** TASK TO COMPLETE **
A word-for-word transcription of the whole listing is required.

--- SUPPLIED RECORDS Enclosed Below ---

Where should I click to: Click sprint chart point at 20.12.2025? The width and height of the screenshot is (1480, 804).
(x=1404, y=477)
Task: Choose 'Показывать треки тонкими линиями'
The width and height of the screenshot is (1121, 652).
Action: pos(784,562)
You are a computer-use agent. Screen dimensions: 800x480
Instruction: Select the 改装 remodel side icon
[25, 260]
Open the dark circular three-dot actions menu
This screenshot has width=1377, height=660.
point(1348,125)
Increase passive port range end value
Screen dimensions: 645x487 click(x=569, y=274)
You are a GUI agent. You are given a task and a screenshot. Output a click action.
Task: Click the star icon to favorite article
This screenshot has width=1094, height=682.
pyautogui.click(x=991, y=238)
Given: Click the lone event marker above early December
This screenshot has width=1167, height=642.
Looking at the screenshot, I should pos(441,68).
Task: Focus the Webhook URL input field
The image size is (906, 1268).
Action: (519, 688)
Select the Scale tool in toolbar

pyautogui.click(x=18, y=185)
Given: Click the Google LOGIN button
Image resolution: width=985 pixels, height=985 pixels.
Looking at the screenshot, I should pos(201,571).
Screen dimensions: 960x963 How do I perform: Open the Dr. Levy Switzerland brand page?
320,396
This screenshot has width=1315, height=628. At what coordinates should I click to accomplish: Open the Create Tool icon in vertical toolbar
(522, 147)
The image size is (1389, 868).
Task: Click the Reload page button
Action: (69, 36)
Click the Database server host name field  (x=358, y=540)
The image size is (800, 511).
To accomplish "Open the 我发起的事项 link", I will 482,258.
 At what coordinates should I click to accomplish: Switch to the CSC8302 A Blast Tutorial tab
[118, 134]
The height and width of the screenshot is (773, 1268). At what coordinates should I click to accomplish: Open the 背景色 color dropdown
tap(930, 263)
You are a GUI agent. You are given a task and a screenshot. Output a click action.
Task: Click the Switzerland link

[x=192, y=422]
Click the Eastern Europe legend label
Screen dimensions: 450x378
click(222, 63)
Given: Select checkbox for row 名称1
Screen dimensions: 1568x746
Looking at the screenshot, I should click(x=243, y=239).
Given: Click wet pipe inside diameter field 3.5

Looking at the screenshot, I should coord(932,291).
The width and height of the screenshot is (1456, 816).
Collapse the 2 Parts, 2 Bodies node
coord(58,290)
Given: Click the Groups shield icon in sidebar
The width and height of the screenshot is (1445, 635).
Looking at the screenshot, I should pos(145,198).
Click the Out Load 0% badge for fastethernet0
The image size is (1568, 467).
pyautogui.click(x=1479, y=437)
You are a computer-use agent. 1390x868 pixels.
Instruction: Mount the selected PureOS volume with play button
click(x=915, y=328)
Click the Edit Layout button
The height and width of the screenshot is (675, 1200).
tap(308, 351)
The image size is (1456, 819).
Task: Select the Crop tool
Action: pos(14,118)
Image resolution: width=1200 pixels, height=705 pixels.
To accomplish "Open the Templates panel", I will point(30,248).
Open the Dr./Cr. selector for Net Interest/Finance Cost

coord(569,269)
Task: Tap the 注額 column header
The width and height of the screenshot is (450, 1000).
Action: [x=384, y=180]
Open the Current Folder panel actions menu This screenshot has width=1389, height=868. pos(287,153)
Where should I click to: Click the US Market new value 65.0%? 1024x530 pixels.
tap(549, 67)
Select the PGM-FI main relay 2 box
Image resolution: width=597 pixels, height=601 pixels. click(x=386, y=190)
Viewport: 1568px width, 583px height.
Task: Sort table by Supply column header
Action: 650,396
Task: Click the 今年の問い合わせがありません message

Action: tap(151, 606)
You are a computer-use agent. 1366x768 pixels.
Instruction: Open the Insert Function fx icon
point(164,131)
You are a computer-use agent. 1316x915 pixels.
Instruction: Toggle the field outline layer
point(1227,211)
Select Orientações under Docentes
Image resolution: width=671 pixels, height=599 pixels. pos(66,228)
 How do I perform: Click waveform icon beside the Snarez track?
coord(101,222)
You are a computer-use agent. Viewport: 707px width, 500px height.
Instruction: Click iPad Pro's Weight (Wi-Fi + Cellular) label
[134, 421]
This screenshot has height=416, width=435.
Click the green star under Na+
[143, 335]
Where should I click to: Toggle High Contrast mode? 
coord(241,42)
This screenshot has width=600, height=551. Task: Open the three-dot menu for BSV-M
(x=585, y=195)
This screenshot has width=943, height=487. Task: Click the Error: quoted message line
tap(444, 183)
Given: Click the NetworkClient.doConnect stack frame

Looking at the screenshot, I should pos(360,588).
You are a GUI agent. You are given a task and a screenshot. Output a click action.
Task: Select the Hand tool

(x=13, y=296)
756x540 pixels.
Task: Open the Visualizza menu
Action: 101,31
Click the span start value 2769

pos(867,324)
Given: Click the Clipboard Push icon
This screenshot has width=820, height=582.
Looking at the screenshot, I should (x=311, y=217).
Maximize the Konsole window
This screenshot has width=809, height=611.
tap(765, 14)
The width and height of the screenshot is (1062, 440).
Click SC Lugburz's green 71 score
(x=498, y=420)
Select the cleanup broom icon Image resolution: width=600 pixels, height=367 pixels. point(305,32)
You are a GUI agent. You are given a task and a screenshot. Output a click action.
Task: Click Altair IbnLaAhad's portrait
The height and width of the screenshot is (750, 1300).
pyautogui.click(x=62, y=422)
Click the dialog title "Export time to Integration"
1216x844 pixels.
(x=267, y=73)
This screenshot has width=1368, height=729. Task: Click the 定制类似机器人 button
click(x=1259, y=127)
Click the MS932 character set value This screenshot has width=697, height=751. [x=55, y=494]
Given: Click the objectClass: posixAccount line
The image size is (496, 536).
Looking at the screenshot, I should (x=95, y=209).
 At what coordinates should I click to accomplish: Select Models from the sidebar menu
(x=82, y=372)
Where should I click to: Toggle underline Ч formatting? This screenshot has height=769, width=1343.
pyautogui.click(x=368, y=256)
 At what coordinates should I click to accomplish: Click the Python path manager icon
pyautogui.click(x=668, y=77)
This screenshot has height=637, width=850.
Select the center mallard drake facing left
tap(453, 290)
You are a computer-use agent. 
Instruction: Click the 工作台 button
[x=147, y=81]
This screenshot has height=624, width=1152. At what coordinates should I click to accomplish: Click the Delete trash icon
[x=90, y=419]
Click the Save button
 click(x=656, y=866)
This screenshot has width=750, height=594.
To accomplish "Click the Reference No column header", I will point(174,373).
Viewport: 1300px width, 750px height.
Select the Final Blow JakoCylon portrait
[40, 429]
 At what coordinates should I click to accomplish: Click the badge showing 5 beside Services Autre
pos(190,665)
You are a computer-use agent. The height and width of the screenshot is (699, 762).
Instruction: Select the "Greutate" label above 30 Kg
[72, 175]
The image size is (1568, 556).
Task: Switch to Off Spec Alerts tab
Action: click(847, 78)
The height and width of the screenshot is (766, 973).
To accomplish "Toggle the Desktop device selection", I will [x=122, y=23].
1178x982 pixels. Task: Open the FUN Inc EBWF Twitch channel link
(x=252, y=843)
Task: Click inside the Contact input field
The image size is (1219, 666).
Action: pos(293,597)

--- End of Enclosed SUPPLIED RECORDS ---

** OUTPUT **
Where should I click to: Click sprint chart point at 20.12.2025? The width and height of the screenshot is (1480, 804).
(x=1404, y=477)
Task: Choose 'Показывать треки тонкими линиями'
The width and height of the screenshot is (1121, 652).
Action: pos(784,562)
You are a computer-use agent. Screen dimensions: 800x480
Instruction: Select the 改装 remodel side icon
[25, 260]
Open the dark circular three-dot actions menu
This screenshot has width=1377, height=660.
point(1348,125)
Increase passive port range end value
Screen dimensions: 645x487 click(x=569, y=274)
You are a GUI agent. You are given a task and a screenshot. Output a click action.
Task: Click the star icon to favorite article
This screenshot has width=1094, height=682.
pyautogui.click(x=991, y=238)
Given: Click the lone event marker above early December
This screenshot has width=1167, height=642.
Looking at the screenshot, I should pos(441,68).
Task: Focus the Webhook URL input field
The image size is (906, 1268).
Action: (519, 688)
Select the Scale tool in toolbar

pyautogui.click(x=18, y=185)
Given: Click the Google LOGIN button
Image resolution: width=985 pixels, height=985 pixels.
Looking at the screenshot, I should pos(201,571).
Screen dimensions: 960x963 How do I perform: Open the Dr. Levy Switzerland brand page?
320,396
This screenshot has width=1315, height=628. At what coordinates should I click to accomplish: Open the Create Tool icon in vertical toolbar
(522, 147)
The image size is (1389, 868).
Task: Click the Reload page button
Action: (69, 36)
Click the Database server host name field  (x=358, y=540)
The image size is (800, 511).
To accomplish "Open the 我发起的事项 link", I will 482,258.
 At what coordinates should I click to accomplish: Switch to the CSC8302 A Blast Tutorial tab
[118, 134]
The height and width of the screenshot is (773, 1268). At what coordinates should I click to accomplish: Open the 背景色 color dropdown
tap(930, 263)
You are a GUI agent. You are given a task and a screenshot. Output a click action.
Task: Click the Switzerland link

[x=192, y=422]
Click the Eastern Europe legend label
Screen dimensions: 450x378
click(222, 63)
Given: Select checkbox for row 名称1
Screen dimensions: 1568x746
Looking at the screenshot, I should click(x=243, y=239).
Given: Click wet pipe inside diameter field 3.5

Looking at the screenshot, I should coord(932,291).
The width and height of the screenshot is (1456, 816).
Collapse the 2 Parts, 2 Bodies node
coord(58,290)
Given: Click the Groups shield icon in sidebar
The width and height of the screenshot is (1445, 635).
Looking at the screenshot, I should pos(145,198).
Click the Out Load 0% badge for fastethernet0
The image size is (1568, 467).
pyautogui.click(x=1479, y=437)
You are a computer-use agent. 1390x868 pixels.
Instruction: Mount the selected PureOS volume with play button
click(x=915, y=328)
Click the Edit Layout button
The height and width of the screenshot is (675, 1200).
tap(308, 351)
The image size is (1456, 819).
Task: Select the Crop tool
Action: pos(14,118)
Image resolution: width=1200 pixels, height=705 pixels.
To accomplish "Open the Templates panel", I will point(30,248).
Open the Dr./Cr. selector for Net Interest/Finance Cost

coord(569,269)
Task: Tap the 注額 column header
The width and height of the screenshot is (450, 1000).
Action: [x=384, y=180]
Open the Current Folder panel actions menu This screenshot has width=1389, height=868. pos(287,153)
Where should I click to: Click the US Market new value 65.0%? 1024x530 pixels.
tap(549, 67)
Select the PGM-FI main relay 2 box
Image resolution: width=597 pixels, height=601 pixels. click(x=386, y=190)
Viewport: 1568px width, 583px height.
Task: Sort table by Supply column header
Action: 650,396
Task: Click the 今年の問い合わせがありません message

Action: tap(151, 606)
You are a computer-use agent. 1366x768 pixels.
Instruction: Open the Insert Function fx icon
point(164,131)
You are a computer-use agent. 1316x915 pixels.
Instruction: Toggle the field outline layer
point(1227,211)
Select Orientações under Docentes
Image resolution: width=671 pixels, height=599 pixels. pos(66,228)
 How do I perform: Click waveform icon beside the Snarez track?
coord(101,222)
You are a computer-use agent. Viewport: 707px width, 500px height.
Instruction: Click iPad Pro's Weight (Wi-Fi + Cellular) label
[134, 421]
This screenshot has height=416, width=435.
Click the green star under Na+
[143, 335]
Where should I click to: Toggle High Contrast mode? 
coord(241,42)
This screenshot has width=600, height=551. Task: Open the three-dot menu for BSV-M
(x=585, y=195)
This screenshot has width=943, height=487. Task: Click the Error: quoted message line
tap(444, 183)
Given: Click the NetworkClient.doConnect stack frame

Looking at the screenshot, I should pos(360,588).
You are a GUI agent. You are given a task and a screenshot. Output a click action.
Task: Select the Hand tool

(x=13, y=296)
756x540 pixels.
Task: Open the Visualizza menu
Action: 101,31
Click the span start value 2769

pos(867,324)
Given: Click the Clipboard Push icon
This screenshot has width=820, height=582.
Looking at the screenshot, I should (x=311, y=217).
Maximize the Konsole window
This screenshot has width=809, height=611.
tap(765, 14)
The width and height of the screenshot is (1062, 440).
Click SC Lugburz's green 71 score
(x=498, y=420)
Select the cleanup broom icon Image resolution: width=600 pixels, height=367 pixels. point(305,32)
You are a GUI agent. You are given a task and a screenshot. Output a click action.
Task: Click Altair IbnLaAhad's portrait
The height and width of the screenshot is (750, 1300).
pyautogui.click(x=62, y=422)
Click the dialog title "Export time to Integration"
1216x844 pixels.
(x=267, y=73)
This screenshot has width=1368, height=729. Task: Click the 定制类似机器人 button
click(x=1259, y=127)
Click the MS932 character set value This screenshot has width=697, height=751. [x=55, y=494]
Given: Click the objectClass: posixAccount line
The image size is (496, 536).
Looking at the screenshot, I should (x=95, y=209).
 At what coordinates should I click to accomplish: Select Models from the sidebar menu
(x=82, y=372)
Where should I click to: Toggle underline Ч formatting? This screenshot has height=769, width=1343.
pyautogui.click(x=368, y=256)
 At what coordinates should I click to accomplish: Click the Python path manager icon
pyautogui.click(x=668, y=77)
This screenshot has height=637, width=850.
Select the center mallard drake facing left
tap(453, 290)
You are a computer-use agent. 
Instruction: Click the 工作台 button
[x=147, y=81]
This screenshot has height=624, width=1152. At what coordinates should I click to accomplish: Click the Delete trash icon
[x=90, y=419]
Click the Save button
 click(x=656, y=866)
This screenshot has width=750, height=594.
To accomplish "Click the Reference No column header", I will point(174,373).
Viewport: 1300px width, 750px height.
Select the Final Blow JakoCylon portrait
[40, 429]
 At what coordinates should I click to accomplish: Click the badge showing 5 beside Services Autre
pos(190,665)
You are a computer-use agent. The height and width of the screenshot is (699, 762).
Instruction: Select the "Greutate" label above 30 Kg
[72, 175]
The image size is (1568, 556).
Task: Switch to Off Spec Alerts tab
Action: click(847, 78)
The height and width of the screenshot is (766, 973).
To accomplish "Toggle the Desktop device selection", I will [x=122, y=23].
1178x982 pixels. Task: Open the FUN Inc EBWF Twitch channel link
(x=252, y=843)
Task: Click inside the Contact input field
The image size is (1219, 666).
Action: pos(293,597)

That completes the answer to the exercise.